Arms of de Gernon and Gloucester

de Gernon and Gloucester
Arms of Ranulf de Gernon, Earl of Chester 1128-1153 (1099-1153) and Maud of Gloucester (?-1189)

From p43 of Lacies Nobilitie by Sir John Ferne (1586)

Blazon: Per pale baron and femme; the first azure three garbs or, the second or three chevronels gules

The arms Ferne gives for Maud (whom he calls Alice) seem to be skipping ahead a few decades. The chevronels are well-known as the arms of the Clare family, who would inherit the earldom of Gloucester in 1225. Maud’s father Robert was the first earl of Gloucester and (probably) the first illegitimate son of Henry I. Since he was born before his father ascended the throne, it is unknown if he bore arms or what they would have been.

The honorable degree of a Baron, is so privileged, in the laws of Arms and constitutions of Caesars… yea they are said to be, of some majesty.

– From The Blazon of Gentrie by Sir John Ferne (1586), p132

Arms of le Meschin and ‘de Vere’

le Meschin and de Vere

Arms of Ranulf le Meschin, Earl of Chester 1120-1129 (1070-1129) and ‘Maud de Vere’
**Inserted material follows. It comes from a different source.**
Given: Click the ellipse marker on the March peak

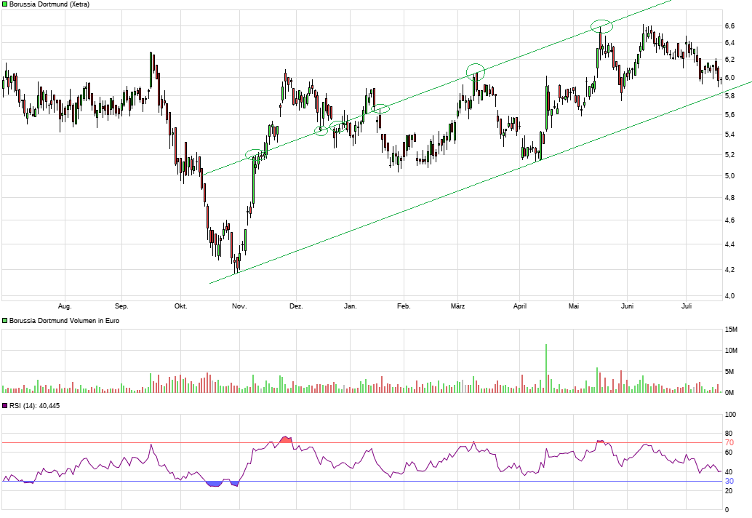Looking at the screenshot, I should 476,71.
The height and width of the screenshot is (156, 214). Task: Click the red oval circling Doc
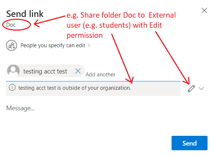pyautogui.click(x=17, y=24)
From p42 of Lacies Nobilitie by Sir John Ferne (1586)

Blazon: Per pale baron and femme; the first azure three garbs or, the second per quarterly or and gules, in the second quarter a rowel argent(?)

Ferne gives le Meschin credit for originating the azure-and-or arms of Chester (though I cannot verify the use of these arms before Hugh de Kevelioc ascended to the title in 1153). The garb, unsurprisingly, is said to represent “perfect
notes of aboundaunce” and “the fruite of that most happy mother peace.” (49) Ferne takes time to specifically commend the heraldic use of agricultural symbols: “[A]nye instrument appertaining to the tilling & earing of the earth, or
any fruit or seed proceeding and growing by the industry of man, maye bee borne in Armes, and it is good armory.” (51)
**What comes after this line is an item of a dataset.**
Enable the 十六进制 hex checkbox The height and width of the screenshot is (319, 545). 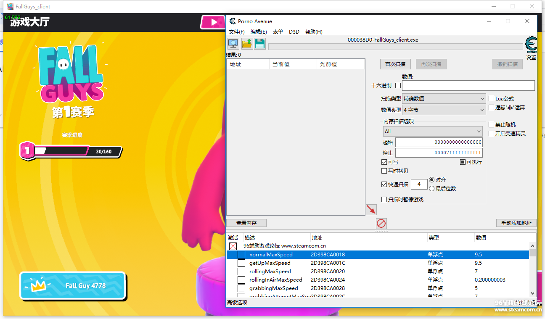398,86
I cannot find any evidence that anyone named “Maud de Vere” existed. Historically, Ranulf le Meschin wed Lucy of Bolingbroke. (The previously-mentioned William de Roumare was her son from her second marriage to Roger Fitzgerold de Roumare.)

However, the information on Ferne’s family tree, as well as the coat of arms, seems to indicate some connection to the de Vere family which is not borne out by other available evidence. Ferne’s depiction of the arms has some clear
differences – the colors of the quarters are reversed, and the molet is pierced and in the wrong quarter.

Arms of de Briquessart and le Goz

Briquessart and le Goz

Arms of Ranulf de Briquessart, Viscount of Bessin 1066? – c. 1089 (?-c. 1089) and Margaret le Goz

From p42 of Lacies Nobilitie by Sir John Ferne (1586)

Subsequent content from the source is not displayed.